For example, the target address taken the last time the branch was
taken is recorded in a conventional branch target buffer. The
inventors of the technology disclosed herein have recognized that,
particularly with regard to legacy code, many far jumps and far
calls are executed merely to change address/operand mode (i.e.
instruction length), for example from 16 bit to 32 bit and vice
versa. In the absence of far jump branch prediction, a penalty is
incurred each time a far jump/call is executed. With conventional
branch prediction techniques it is highly likely that a greater
penalty is incurred when a far jump/call is resolved and it is
found that the state of the D bit has changed.
[0033] To overcome these limitations, the microprocessor according
to the present invention includes a dedicated far branch target
buffer BTB which stores not only branch target addresses but also
default address/operation sizes for far jump/call instructions that
have been fetched from memory. In the particular embodiment
discussed subsequently, the far branch target buffer is a BTB
dedicated to far branch instructions. It should be appreciated that
a far branch target buffer can be integrated with a near branch
target buffer within the spirit of this disclosure. When a far
jump/call is encountered by the disclosed microprocessor, a
corresponding speculative code segment base, speculative offset,
and speculative D bit are provided by the far branch target buffer.
The speculative code segment base, speculative offset, and
speculative D bit may also be referred to as the predicted code
segment base, predicted offset, and predicted D bit, respectively.
The code segment base and offset are provided to fetch logic so
that subsequent instructions can be speculatively fetched from the
resulting speculative jump target address. The D bit is provided to
subsequent pipeline stages for the processing of effective
addresses and operands associated with the subsequent
instructions.
[0034] To provide more detail, FIG. 2 is a block diagram of a
microprocessor 200 which speculatively executes far jumps/calls in
the manner described above to significantly increase pipeline
efficiency. Microprocessor 200 includes a fetch stage 205. Fetch
stage 205 includes instruction fetch logic 210 which fetches macro
instructions from a memory 215 coupled thereto. In more detail, an
instruction pointer 220 is coupled to instruction fetch logic 210
to inform instruction fetch logic 210 of the next memory location
from which an instruction should be fetched. The instruction thus
fetched is denoted as instruction 225 which includes an op code and
the instruction pointer (IP) corresponding to the instruction.
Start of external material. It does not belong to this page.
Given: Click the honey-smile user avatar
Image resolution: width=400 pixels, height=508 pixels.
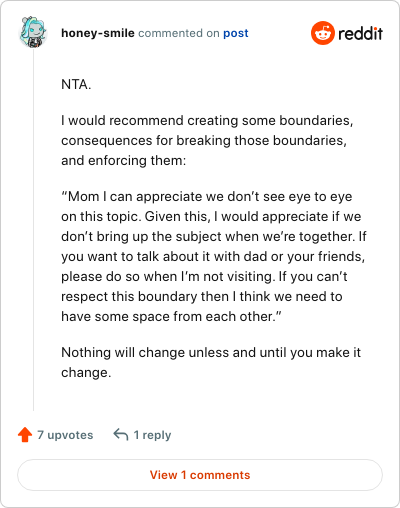Looking at the screenshot, I should click(x=33, y=32).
Instruction 225 is supplied to both Far Jump/Call Target Buffer 230
and Fetch Instruction Queue (Fetch IQ) 235 as shown. Far jump/call
target buffer 230 is a branch target buffer (BTB) which includes
not only the CS Base (code segment base address) and Offset
information for branches which have been executed by microprocessor
200 in the past, but also includes the D bits (default
address/operand size bits) for these instructions. The D bits
indicate the default address/operand size associated with the
segment for these instructions, respectively. In other words, when
a far jump/call instruction is resolved, the target address (i.e.
the CS Base and the Offset) is provided to the far jump/call target
buffer 230 along with the corresponding D bit for update. In this
manner, microprocessor 200 updates the far jump/call target buffer
230 with the effective target address and address/operand size base
upon the last execution of a particular branch (e.g. far jump or
far call) instruction was executed. As will be described in more
detail later, microprocessor 200 subsequently tests to see if the D
bit associated with a current branch instruction (far jump/call)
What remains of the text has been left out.